Insert your Hidden Text here:
Modify an Example to have a Hidden Solution
Now let's hide the Solution to Example 1 below.
- Click the Edit button on the top black taskbar.
- Place your cursor at the start of the word Solution in the Example below.
- Select Elements.
- Choose Templates, then select Template: AddHiddenText
- Click Insert template.
- Now you can replace the Answer with the word Solution.
- Copy the text below Solution and paste it on top of Add texts here. Do not delete this text first.
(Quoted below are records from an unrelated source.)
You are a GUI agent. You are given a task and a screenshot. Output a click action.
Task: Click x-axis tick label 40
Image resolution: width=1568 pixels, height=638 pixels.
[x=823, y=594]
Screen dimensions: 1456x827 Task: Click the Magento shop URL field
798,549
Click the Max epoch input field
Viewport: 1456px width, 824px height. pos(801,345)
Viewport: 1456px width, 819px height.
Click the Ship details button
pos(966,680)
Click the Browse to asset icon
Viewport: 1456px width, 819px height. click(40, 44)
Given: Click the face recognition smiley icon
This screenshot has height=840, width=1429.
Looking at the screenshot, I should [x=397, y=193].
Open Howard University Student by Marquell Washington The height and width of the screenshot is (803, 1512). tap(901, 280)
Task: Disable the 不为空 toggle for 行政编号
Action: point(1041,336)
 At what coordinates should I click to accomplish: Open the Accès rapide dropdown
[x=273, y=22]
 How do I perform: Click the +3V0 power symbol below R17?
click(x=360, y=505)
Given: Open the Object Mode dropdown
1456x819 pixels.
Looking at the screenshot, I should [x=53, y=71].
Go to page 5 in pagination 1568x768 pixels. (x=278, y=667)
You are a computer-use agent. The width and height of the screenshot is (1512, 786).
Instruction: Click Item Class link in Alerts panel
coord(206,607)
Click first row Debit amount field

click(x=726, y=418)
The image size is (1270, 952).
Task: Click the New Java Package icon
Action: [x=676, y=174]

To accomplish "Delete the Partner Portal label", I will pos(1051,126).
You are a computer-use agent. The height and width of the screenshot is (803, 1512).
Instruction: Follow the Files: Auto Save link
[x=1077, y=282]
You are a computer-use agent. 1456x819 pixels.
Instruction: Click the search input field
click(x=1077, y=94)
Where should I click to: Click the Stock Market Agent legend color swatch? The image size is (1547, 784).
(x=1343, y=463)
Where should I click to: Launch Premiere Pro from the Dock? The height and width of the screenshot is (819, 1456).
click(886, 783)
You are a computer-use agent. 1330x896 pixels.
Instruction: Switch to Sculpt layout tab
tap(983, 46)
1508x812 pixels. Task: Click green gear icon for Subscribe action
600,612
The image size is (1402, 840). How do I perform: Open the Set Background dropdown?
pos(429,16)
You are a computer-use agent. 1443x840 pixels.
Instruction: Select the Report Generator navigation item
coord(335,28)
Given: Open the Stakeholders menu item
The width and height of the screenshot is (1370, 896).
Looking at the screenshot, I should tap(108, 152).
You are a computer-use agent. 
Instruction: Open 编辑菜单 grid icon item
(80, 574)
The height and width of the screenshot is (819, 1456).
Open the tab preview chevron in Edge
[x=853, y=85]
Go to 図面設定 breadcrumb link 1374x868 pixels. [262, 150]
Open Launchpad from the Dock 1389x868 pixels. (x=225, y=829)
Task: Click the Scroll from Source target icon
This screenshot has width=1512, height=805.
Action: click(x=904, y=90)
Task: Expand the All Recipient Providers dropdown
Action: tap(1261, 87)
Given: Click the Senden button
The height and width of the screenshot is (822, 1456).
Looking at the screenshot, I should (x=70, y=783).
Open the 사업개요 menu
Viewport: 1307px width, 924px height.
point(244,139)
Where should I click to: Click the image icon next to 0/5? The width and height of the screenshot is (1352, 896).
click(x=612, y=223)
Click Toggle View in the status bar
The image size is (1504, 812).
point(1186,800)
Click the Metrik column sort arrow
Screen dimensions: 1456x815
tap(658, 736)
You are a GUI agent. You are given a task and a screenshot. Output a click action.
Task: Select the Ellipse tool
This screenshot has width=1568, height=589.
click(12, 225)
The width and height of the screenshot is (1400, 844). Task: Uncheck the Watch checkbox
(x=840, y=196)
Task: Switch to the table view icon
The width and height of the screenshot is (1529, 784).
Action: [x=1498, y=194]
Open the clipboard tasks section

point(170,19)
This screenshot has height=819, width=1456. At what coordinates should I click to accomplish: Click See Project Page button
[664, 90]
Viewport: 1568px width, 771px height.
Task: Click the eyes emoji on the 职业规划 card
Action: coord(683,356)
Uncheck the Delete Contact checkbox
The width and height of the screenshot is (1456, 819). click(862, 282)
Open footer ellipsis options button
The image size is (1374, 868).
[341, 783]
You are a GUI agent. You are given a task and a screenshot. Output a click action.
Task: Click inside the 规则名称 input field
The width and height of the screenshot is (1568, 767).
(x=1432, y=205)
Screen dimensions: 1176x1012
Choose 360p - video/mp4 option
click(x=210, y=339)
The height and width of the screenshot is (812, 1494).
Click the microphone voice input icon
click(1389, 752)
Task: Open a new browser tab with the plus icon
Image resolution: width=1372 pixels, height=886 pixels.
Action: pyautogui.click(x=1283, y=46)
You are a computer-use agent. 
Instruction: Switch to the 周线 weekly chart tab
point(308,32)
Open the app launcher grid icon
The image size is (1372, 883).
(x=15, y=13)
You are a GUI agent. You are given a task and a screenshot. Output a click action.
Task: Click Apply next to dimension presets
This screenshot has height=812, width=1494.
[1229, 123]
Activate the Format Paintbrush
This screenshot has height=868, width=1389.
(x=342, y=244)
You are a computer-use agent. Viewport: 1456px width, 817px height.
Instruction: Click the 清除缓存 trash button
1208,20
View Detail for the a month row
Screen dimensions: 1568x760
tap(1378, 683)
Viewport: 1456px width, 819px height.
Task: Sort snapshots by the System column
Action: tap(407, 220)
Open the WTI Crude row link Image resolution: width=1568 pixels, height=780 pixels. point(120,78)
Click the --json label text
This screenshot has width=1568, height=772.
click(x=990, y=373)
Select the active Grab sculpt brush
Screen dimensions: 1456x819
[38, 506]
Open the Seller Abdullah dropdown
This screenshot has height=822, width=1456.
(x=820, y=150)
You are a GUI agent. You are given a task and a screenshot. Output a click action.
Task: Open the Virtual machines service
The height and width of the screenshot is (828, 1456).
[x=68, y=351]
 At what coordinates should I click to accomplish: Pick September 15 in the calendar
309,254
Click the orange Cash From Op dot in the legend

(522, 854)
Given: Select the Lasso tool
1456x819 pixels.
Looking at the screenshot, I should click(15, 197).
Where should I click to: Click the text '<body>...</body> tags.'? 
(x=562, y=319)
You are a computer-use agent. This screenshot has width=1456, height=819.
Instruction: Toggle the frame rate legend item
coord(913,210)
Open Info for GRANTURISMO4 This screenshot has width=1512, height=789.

- SAVE the page to see how it works!!
Example \(\PageIndex{1}\)
Let \(A = \{\mbox{John}, \mbox{Jim}, \mbox{Dave}\}\) and \(B = \{\mbox{Mary}, \mbox{Lucy}\}\). Determine \(A\times B\) and \(B\times A\).
Solution
We find \[\displaylines{ A\times B = \{ (\mbox{John},\mbox{Mary}), (\mbox{John},\mbox{Lucy}), (\mbox{Jim}, \mbox{Mary}), (\mbox{Jim}, \mbox{Lucy}), (\mbox{Dave},\mbox{Mary}), (\mbox{Dave},\mbox{Lucy})\}, \\ B\times A = \{ (\mbox{Mary},\mbox{John}), (\mbox{Mary},\mbox{Jim}), (\mbox{Mary},\mbox{Dave}), (\mbox{Lucy},\mbox{John}), (\mbox{Lucy},\mbox{Jim}), (\mbox{Lucy},\mbox{Dave})\}.}\nonumber\] In general, \(A\times B \neq B\times A\).